AFGHANISTAN The WHO today expressed concern over the Taliban’s rapid advance and seizure of power in Afghanistan, as the security situation deteriorates and humanitarian needs increase. At a UN briefing, a WHO spokesperson said the agency is “extremely concerned over the unfolding safety and humanitarian needs in the country, including risk of disease outbreaks and rise in COVID-19 transmission." He indicated WHO mobile teams are on hold in the capital, but the agency remains committed to staying in the country. The Taliban reportedly has banned SARS-CoV-2 vaccines in Paktia province, one of the nation's 34 provinces located in the country’s eastern region. In recent weeks and since the withdrawal of US troops from Afghanistan, the Taliban have captured much of the northern, western, and southern regions of the country. 
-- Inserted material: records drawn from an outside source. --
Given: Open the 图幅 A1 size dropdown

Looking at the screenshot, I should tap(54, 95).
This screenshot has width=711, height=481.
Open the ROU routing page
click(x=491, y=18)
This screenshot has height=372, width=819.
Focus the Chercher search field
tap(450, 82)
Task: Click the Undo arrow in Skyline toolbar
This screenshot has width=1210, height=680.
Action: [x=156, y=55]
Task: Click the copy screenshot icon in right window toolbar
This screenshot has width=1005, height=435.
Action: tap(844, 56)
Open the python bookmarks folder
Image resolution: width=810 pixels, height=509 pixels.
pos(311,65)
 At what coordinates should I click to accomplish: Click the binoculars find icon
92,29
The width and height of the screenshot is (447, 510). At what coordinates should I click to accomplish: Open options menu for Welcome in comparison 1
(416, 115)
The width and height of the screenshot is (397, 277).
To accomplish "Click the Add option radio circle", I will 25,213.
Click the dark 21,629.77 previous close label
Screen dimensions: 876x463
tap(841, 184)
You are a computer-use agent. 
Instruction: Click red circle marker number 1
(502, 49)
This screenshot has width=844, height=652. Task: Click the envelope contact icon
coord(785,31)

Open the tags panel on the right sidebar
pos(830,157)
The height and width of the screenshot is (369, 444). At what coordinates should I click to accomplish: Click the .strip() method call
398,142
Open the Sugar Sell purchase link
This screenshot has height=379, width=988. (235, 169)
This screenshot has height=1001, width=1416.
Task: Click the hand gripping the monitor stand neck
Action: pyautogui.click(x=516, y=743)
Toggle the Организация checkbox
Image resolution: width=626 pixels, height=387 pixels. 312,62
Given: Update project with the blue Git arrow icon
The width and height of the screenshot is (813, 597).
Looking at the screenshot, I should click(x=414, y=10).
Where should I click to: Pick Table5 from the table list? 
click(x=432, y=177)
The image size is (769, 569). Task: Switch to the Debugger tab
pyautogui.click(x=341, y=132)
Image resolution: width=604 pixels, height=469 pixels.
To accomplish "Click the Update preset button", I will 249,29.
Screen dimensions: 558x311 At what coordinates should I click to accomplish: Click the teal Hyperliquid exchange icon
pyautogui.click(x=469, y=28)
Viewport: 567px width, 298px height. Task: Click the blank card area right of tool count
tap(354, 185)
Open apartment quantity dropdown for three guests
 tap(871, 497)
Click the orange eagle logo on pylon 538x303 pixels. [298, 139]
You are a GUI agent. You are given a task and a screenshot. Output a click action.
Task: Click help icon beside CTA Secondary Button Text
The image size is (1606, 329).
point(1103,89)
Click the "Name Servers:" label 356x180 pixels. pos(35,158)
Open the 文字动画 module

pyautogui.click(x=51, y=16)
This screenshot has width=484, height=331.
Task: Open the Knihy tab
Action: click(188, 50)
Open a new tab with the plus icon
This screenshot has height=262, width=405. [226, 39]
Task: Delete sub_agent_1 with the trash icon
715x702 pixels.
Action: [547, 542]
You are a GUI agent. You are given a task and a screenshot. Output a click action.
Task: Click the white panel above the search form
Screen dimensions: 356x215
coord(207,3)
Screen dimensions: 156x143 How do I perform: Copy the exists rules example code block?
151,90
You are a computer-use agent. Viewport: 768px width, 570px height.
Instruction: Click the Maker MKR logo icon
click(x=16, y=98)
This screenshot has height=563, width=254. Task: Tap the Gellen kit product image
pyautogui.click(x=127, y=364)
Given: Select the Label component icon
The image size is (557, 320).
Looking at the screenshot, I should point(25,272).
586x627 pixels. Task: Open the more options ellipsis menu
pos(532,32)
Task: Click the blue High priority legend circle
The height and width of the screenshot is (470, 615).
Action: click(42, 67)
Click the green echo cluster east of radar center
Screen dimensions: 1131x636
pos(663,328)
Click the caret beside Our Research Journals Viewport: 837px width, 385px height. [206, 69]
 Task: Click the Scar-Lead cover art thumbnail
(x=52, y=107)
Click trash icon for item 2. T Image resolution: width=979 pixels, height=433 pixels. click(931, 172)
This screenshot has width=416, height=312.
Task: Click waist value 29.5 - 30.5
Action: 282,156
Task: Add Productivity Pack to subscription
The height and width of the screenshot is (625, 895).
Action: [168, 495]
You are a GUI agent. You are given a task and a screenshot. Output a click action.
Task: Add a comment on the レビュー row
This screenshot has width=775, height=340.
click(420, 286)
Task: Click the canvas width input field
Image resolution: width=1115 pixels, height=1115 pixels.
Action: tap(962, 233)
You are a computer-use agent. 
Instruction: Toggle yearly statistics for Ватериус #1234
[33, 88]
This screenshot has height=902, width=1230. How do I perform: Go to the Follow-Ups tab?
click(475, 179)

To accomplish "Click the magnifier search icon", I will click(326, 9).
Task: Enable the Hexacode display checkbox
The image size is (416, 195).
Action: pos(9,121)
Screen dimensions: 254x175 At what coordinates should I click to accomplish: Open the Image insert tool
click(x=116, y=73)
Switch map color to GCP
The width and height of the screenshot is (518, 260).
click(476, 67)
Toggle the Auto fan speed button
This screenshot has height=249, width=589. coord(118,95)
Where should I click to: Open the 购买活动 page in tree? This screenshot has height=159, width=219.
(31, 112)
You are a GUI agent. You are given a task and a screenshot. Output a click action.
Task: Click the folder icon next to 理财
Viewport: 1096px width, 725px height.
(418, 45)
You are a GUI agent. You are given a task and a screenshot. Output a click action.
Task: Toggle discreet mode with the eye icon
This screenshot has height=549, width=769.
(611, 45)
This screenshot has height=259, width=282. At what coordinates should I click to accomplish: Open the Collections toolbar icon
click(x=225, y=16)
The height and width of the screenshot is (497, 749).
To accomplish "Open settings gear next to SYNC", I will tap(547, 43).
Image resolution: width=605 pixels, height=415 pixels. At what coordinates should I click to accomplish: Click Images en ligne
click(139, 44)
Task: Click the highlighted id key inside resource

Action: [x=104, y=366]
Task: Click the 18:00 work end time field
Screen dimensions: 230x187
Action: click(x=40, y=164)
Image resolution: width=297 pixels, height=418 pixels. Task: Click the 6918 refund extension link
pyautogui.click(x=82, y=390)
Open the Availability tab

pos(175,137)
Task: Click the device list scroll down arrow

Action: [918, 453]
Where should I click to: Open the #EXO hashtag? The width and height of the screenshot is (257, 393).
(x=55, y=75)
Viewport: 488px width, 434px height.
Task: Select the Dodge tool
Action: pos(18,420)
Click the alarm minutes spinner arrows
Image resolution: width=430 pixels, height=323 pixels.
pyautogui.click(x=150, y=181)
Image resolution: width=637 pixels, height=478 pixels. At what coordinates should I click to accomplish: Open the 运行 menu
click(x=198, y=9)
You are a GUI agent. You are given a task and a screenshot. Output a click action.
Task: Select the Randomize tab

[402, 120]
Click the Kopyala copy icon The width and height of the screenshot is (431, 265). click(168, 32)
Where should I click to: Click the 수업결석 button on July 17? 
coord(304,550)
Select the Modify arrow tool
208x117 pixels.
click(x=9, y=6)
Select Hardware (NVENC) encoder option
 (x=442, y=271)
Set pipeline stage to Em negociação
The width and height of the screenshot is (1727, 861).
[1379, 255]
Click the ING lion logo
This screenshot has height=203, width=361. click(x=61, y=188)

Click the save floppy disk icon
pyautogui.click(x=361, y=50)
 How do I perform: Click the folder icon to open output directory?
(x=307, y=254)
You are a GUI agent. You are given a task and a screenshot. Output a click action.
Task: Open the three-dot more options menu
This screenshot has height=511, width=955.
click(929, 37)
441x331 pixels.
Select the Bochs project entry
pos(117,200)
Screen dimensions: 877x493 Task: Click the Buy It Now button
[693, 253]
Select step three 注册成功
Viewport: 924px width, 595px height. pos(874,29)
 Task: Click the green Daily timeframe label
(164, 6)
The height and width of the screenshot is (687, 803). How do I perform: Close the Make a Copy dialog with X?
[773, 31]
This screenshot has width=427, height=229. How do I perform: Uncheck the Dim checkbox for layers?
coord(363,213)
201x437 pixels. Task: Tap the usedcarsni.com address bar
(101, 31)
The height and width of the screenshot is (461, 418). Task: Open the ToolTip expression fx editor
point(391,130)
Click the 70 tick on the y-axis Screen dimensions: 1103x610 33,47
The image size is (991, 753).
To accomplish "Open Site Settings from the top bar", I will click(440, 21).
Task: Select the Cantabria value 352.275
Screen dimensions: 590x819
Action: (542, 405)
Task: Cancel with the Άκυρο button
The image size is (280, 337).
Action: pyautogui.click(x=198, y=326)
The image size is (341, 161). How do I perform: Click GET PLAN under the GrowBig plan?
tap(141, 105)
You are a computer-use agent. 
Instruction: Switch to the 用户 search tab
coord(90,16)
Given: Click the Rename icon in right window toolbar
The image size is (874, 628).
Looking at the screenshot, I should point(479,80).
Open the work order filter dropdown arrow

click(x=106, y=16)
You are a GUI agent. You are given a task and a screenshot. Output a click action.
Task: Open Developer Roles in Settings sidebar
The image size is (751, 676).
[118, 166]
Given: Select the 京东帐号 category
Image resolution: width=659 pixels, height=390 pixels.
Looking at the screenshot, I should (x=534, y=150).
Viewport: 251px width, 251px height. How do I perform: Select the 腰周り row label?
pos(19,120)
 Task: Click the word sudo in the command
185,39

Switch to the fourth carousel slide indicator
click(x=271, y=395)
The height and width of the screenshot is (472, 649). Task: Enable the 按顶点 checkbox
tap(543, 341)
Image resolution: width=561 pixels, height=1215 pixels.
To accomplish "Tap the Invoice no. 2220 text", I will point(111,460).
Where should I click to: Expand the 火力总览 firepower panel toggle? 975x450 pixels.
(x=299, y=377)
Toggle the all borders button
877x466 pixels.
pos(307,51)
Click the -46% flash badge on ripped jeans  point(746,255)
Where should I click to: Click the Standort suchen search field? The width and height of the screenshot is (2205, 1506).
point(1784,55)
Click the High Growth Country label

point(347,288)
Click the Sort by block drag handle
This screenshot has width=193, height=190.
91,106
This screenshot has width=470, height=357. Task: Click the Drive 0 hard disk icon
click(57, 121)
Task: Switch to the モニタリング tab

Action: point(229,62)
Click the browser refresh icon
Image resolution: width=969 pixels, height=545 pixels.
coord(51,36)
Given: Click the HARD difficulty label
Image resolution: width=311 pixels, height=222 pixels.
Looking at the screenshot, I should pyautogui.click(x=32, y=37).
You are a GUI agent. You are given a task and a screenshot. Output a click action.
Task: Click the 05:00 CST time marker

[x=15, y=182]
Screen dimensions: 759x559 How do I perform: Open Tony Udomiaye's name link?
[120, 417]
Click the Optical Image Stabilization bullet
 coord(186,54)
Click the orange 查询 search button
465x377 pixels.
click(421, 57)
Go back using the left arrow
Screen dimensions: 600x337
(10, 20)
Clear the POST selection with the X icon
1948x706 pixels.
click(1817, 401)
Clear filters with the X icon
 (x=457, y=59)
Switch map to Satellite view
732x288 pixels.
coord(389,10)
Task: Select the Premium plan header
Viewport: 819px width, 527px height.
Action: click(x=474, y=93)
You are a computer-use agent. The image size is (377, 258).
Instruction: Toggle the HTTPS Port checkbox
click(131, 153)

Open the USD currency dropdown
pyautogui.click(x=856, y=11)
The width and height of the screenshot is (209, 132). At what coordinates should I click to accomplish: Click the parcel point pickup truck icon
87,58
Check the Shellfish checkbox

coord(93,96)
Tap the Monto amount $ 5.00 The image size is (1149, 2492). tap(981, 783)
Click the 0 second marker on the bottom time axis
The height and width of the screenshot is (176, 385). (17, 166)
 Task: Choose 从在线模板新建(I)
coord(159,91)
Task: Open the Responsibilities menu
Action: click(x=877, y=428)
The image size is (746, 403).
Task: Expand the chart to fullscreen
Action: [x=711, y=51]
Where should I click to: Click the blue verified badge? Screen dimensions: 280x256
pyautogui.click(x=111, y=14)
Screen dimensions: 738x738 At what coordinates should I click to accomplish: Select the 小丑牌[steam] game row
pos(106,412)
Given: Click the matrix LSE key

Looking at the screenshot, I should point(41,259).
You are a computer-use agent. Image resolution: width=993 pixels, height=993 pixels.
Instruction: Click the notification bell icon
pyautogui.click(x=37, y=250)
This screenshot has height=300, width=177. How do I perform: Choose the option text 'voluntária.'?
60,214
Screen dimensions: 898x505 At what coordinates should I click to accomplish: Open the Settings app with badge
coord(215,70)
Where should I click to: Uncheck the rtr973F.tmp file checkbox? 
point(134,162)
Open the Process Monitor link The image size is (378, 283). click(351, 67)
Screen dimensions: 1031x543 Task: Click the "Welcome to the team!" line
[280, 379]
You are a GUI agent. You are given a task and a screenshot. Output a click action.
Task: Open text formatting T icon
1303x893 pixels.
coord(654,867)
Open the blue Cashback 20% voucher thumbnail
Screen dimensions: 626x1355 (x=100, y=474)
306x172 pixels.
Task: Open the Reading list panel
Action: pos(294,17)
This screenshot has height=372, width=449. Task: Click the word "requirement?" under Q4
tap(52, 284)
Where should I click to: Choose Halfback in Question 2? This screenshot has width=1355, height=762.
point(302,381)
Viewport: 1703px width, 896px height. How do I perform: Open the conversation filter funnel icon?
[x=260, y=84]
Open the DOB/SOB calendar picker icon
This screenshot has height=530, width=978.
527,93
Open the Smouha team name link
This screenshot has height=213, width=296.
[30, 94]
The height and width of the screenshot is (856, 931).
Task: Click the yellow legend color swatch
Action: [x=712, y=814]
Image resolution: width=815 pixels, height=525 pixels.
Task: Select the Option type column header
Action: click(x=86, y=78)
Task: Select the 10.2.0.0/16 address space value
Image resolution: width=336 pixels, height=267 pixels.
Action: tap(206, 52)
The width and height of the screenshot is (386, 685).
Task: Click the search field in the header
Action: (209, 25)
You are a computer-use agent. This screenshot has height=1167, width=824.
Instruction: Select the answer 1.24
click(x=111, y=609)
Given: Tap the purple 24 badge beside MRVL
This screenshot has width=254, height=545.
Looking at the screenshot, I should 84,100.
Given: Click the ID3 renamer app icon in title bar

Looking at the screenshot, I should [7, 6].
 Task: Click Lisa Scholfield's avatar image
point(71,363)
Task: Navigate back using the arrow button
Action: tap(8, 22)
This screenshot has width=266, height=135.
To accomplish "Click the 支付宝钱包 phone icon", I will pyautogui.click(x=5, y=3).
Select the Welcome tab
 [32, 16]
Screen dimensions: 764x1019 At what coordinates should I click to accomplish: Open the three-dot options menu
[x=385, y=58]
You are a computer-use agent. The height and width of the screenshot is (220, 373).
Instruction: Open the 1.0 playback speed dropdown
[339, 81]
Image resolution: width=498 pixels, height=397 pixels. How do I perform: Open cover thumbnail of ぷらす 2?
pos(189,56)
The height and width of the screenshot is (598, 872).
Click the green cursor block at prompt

NEW ZEALAND LOCKDOWN Following its first domestic case of COVID-19 in 6 months, New Zealand is entering a nationwide lockdown. Prime Minister Jacinda Ardern announced the Alert Level 4 restrictions earlier today, which will apply to the entire country for a period of 3 days. The restrictions are scheduled to last for 7 days in Auckland and the Coromandel Peninsula where the case was identified and traveled in the days prior to testing positive. The individual was unvaccinated but was in the process of scheduling an appointment when he tested positive. His wife, who is vaccinated, has tested negative. Prime Minister Ardern noted that it is not yet known if the case was a result of the Delta variant, but she emphasized that all recent infections identified among quarantined travelers have been a result of the Delta variant.

AIR POLLUTION & COVID Wildfires continue to rage across several western US states, and exposure to smoke and soot from the blazes could be associated with an increased risk of COVID-19 disease, including severe disease and death. Like smoking tobacco, exposure to smoke from wildfires can impair lung function, especially due to tiny airborne particles that can penetrate deep into lung tissue. Smoke from wildfires can contain high concentrations of this fine particulate matter, known as PM 2.5 (ie, particulate matter with a diameter of 2.5 microns or less), and exposure to high concentrations of PM 2.5 can impede the exchange of oxygen in the lungs.

The study, published on August 13 in Science Advances, evaluated COVID-19 data and PM 2.5 concentration data from 92 counties in California, Oregon, and Washington from March-December 2020. The researchers from Harvard University estimated air pollution levels based on satellite imagery from the US National Oceanic and Atmospheric Administration (NOAA), and they defined “wildfire days” as heavy PM 2.5 concentration (21-32 μg/m3). Based on the smoke exposure data, the researchers developed a model to estimate the effect of higher-than-expected PM 2.5 concentration on COVID-19 incidence and mortality. The researchers observed increased daily COVID-19 incidence and mortality for up to 4 weeks following exposure to high concentrations of PM 2.5 particles, although they noted several differences across counties. They estimated that even relatively short-term exposure to smoke from wildfires (typically on the order of days or weeks) was associated with nearly 20,000 extra COVID-19 cases and 750 deaths. Numerous complex environmental, social, and epidemiological factors drive COVID-19 incidence and mortality, but the study provides evidence that short-term exposure to elevated concentrations of air pollution, including from wildfire smoke, potentially can increase the risk of COVID-19 disease and death.